“DG bugün oldukça iyi bir gösteri sundu. Daha önce Lu Zhe’nin sakatlığı nedeniyle sadece ikinci sınıf takımlarındaki ormancıları sahaya sürebiliyorlardı. Şimdi, bu ikinci sınıf oyuncular da çok zorlu hale geldi. Lu Zhe’nin oyuna dönmesiyle, DG ormancılarını bir as olarak kullanabilecek mi?”
“Görünüşe göre bugün ormancıları hakkında tahmin yürütmemizi istiyorlar.”
BLX genel merkezinde-
MoMo ve diğerleri koçlarıyla birlikte DG ve COCO arasındaki maçı izliyordu. İlk yarıda çok iyi oynadıktan sonra Zhao Yue’nin yerini Lu Zhe’nin aldığını görünce MoMo küfretmekten kendini alamadı.

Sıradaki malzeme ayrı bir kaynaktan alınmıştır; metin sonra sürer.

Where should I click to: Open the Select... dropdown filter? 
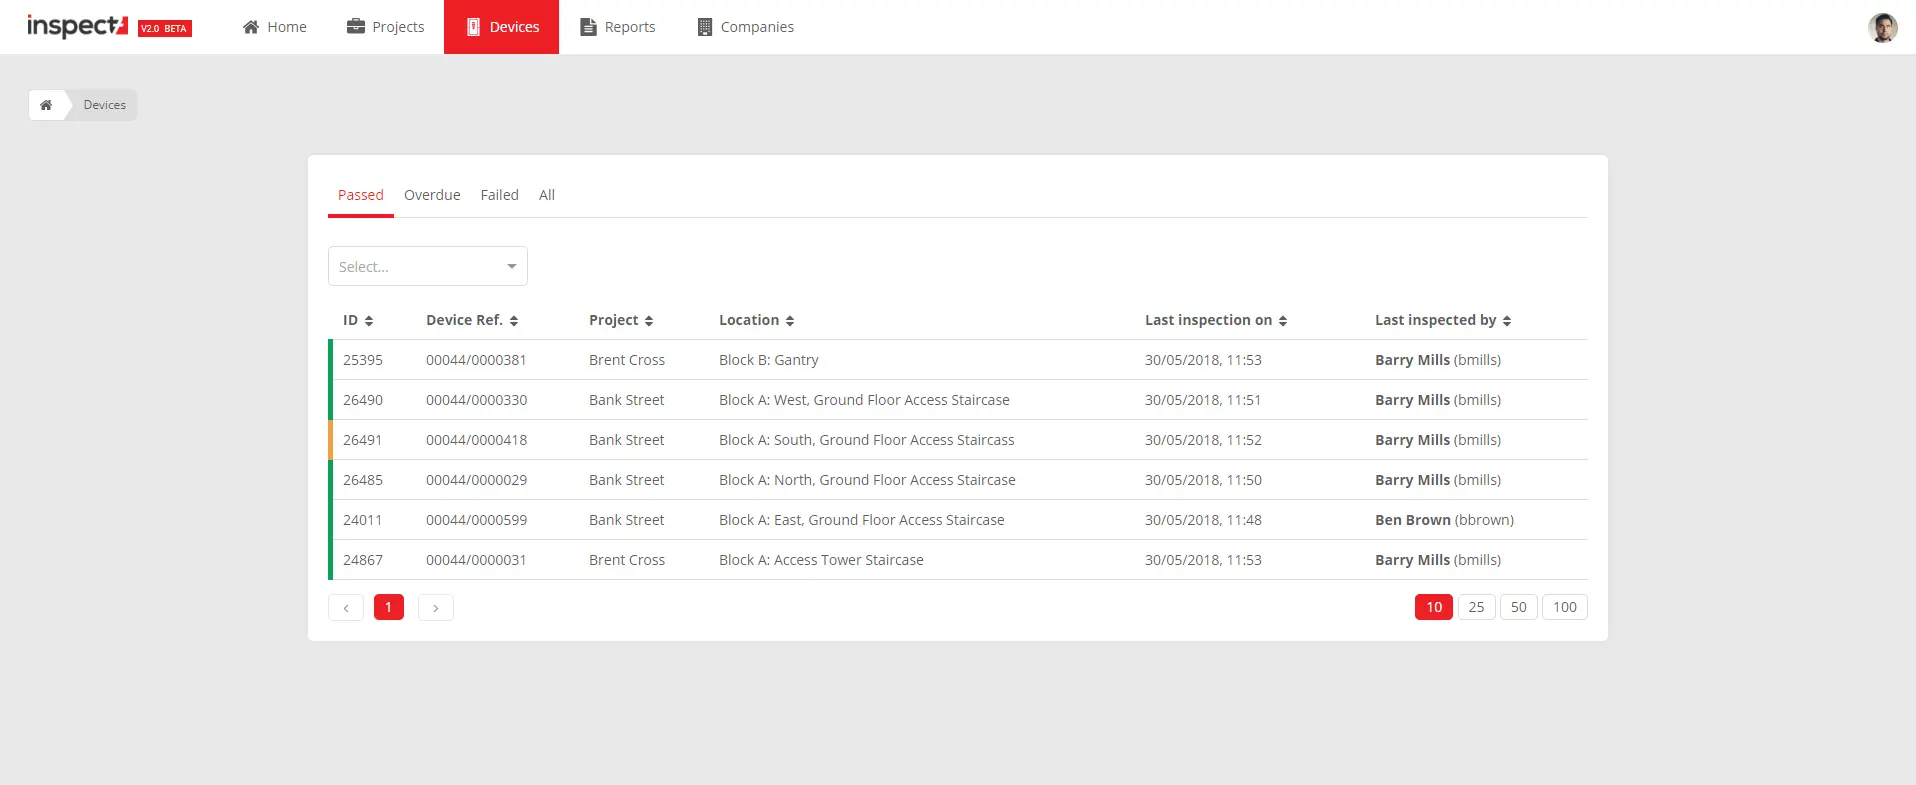pos(427,267)
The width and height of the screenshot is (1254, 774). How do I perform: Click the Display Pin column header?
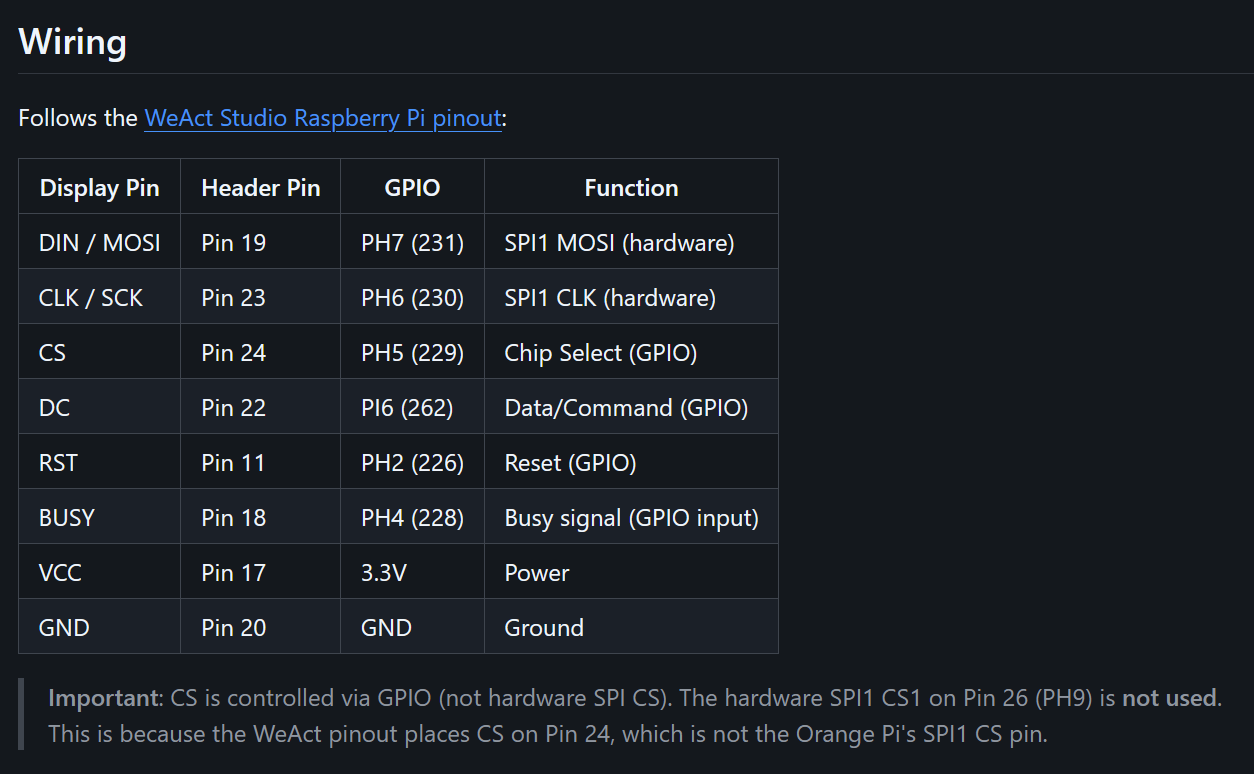pyautogui.click(x=99, y=188)
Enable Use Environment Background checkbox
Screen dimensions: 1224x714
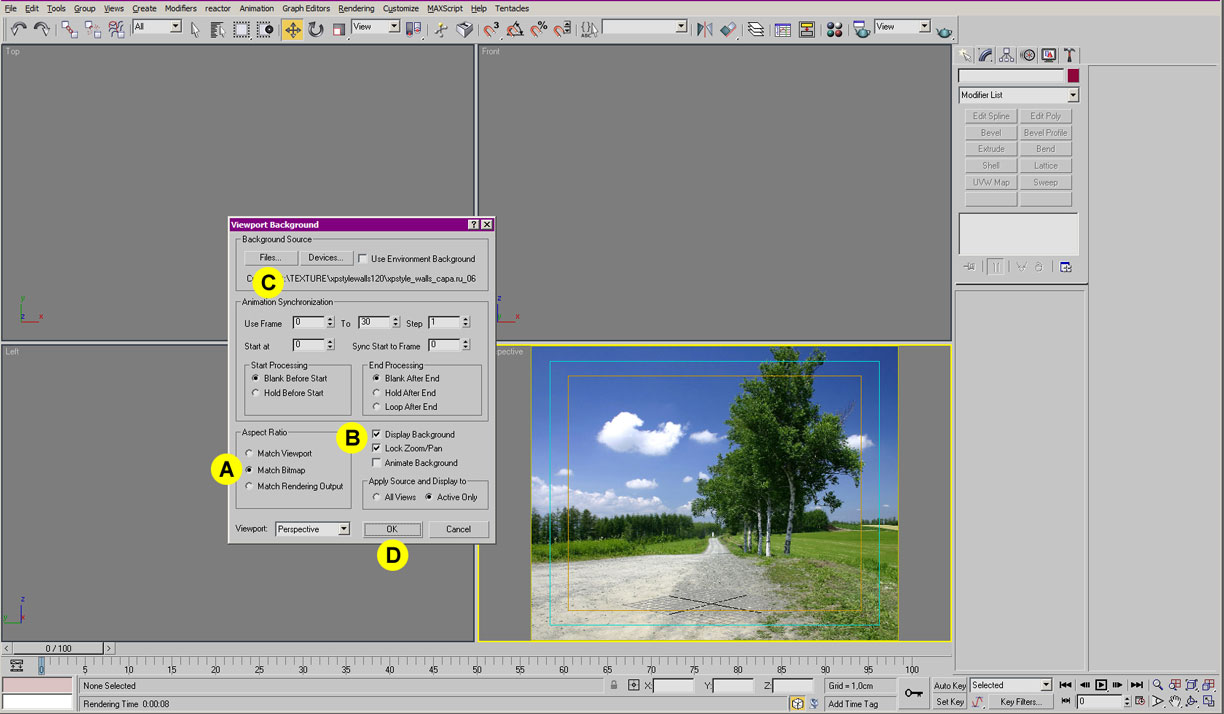click(x=363, y=259)
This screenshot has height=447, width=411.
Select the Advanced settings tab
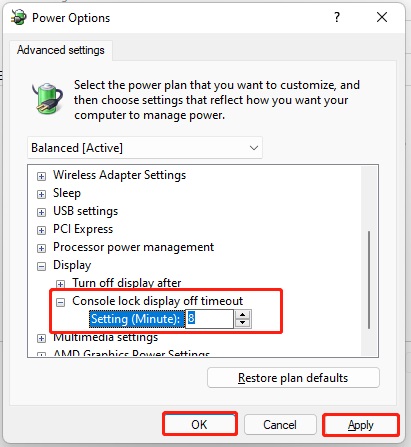[x=61, y=50]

Lu Zhe, Zheng Zhizhuo ve Zhao Yue’nin hepsinin farklı güçlü yönleri vardı ama Lu Zhe’nin becerilerinin hâlâ daha yüksek seviyede olduğu inkâr edilemezdi. Sahadaki farkındalığı, ormanı kontrol etme becerisi ve turnuvalardaki önceki deneyimi ona avantaj sağlıyordu. Ancak Zheng Zhizhuo ve Zhao Yue’nin zaman içinde DG Takımının yeni neslinde kalıcı oyuncular haline geleceğini herkes görebilirdi.
Bazı takımlar lig tarihinde sadece kısa bir etki yaratır. Birçok taraftara umut aşıladılar, ancak nihayetinde orijinal güçlerini devam ettiremediler. Genç yeteneklerin eksikliği nedeniyle, bu takımlar sadece nostalji sırasında taraftarlar tarafından ara sıra anılmak üzere kaybolup gittiler.

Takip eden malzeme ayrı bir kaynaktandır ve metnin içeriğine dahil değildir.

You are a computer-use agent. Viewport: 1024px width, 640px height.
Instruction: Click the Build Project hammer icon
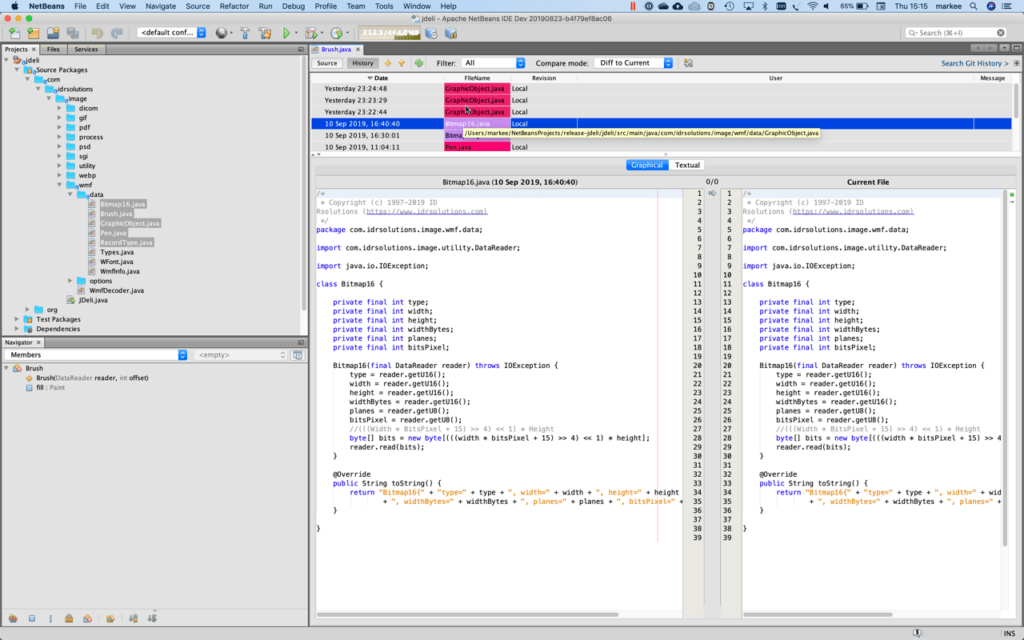coord(245,33)
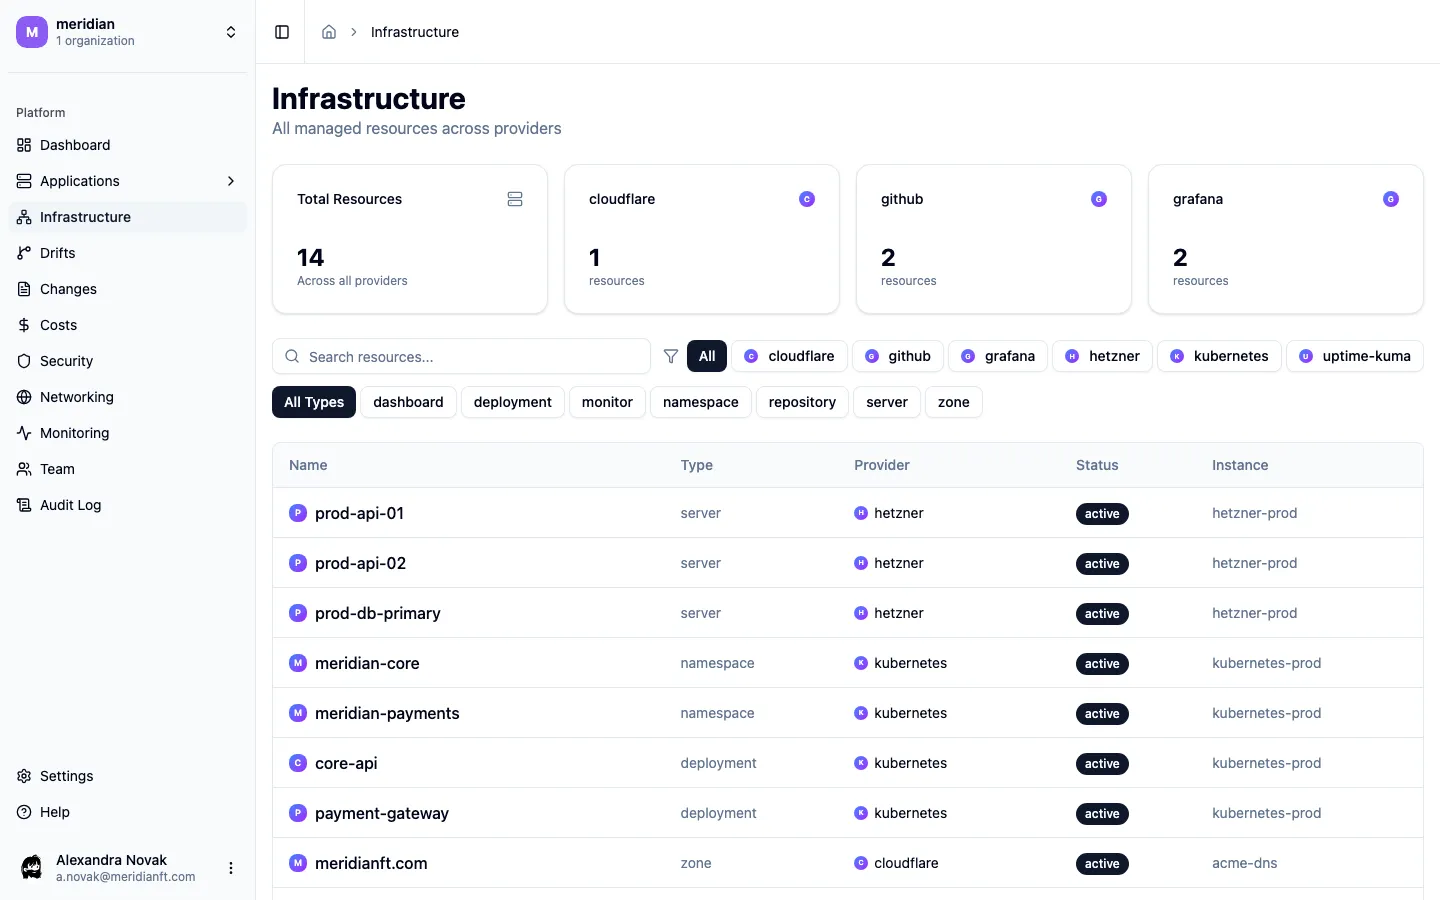The height and width of the screenshot is (900, 1440).
Task: Click the resources grid icon on Total Resources card
Action: [x=515, y=199]
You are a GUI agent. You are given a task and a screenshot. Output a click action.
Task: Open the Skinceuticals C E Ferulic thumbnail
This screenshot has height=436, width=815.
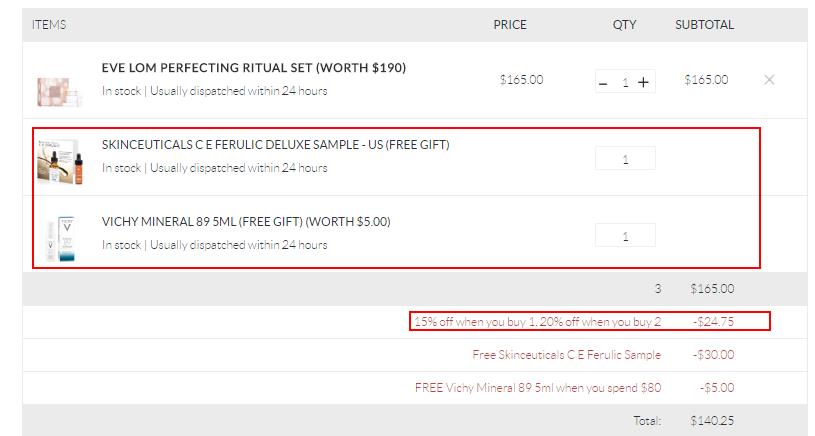point(57,160)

DG’nin Zheng Zhizhuo ve Zhao Yue’yi bu kadar kısa sürede keskinleştirme becerisi eski bir deyişi gerçekten kanıtlıyordu- Bir kapı kapandığında, diğeri açılır.

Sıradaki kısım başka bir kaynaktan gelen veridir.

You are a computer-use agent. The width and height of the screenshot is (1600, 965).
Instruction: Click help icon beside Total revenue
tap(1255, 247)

“Elise’i yasaklayacaklar.”
İzledikleri oyun seçim ve yasaklama aşamasına girdiğinde Lele ağzından kaçırdı. Beklendiği gibi, mavi takımın COCO’su Elise’i hemen yasakladı.
Dürüst olmak gerekirse, Elise çok güçlü bir destek kahramanı ve ganking konusunda iyi, ancak çok kırılgandı. Herhangi bir oyunun son aşamalarında, temelde sadece yeteneklerini kullanabilir ve sonra ölmeyi bekleyebilirdi.
Peki Lu Zhe onunla neler yapabileceğini gösterdikten sonra neden herkes içgüdüsel olarak ilk yasağını Elise’e uyguladı?
Nedeni basitti. Geçen yıl dünya şampiyonasında Lu Zhe, Elise’i kullanarak finali kazanmayı uman bir Avrupa takımını maçın ilk on beş dakikası içinde tamamen dağıtmıştı.
LPL için, dünya şampiyonası turnuvasındaki maç, LPL’deki en iyi takımların gücünün bir kanıtıydı. Ancak DG’nin rakipleri için bu küçük düşürücü bir yenilgiydi.
Her ne kadar koçlar ve oyuncular Elise’in oyunun ilk aşamalarında çok iyi gelişmesini önlemek için dikkatli davransalar da…
Ya turun başında onun tarafından yok edilecek kadar talihsiz olurlarsa? O zaman ne olacaktı?
Sonuçta, onları doğrudan yasaklılar listesine göndermek daha iyi olacaktır.
İkinci tur için kadro yavaş yavaş şekilleniyordu.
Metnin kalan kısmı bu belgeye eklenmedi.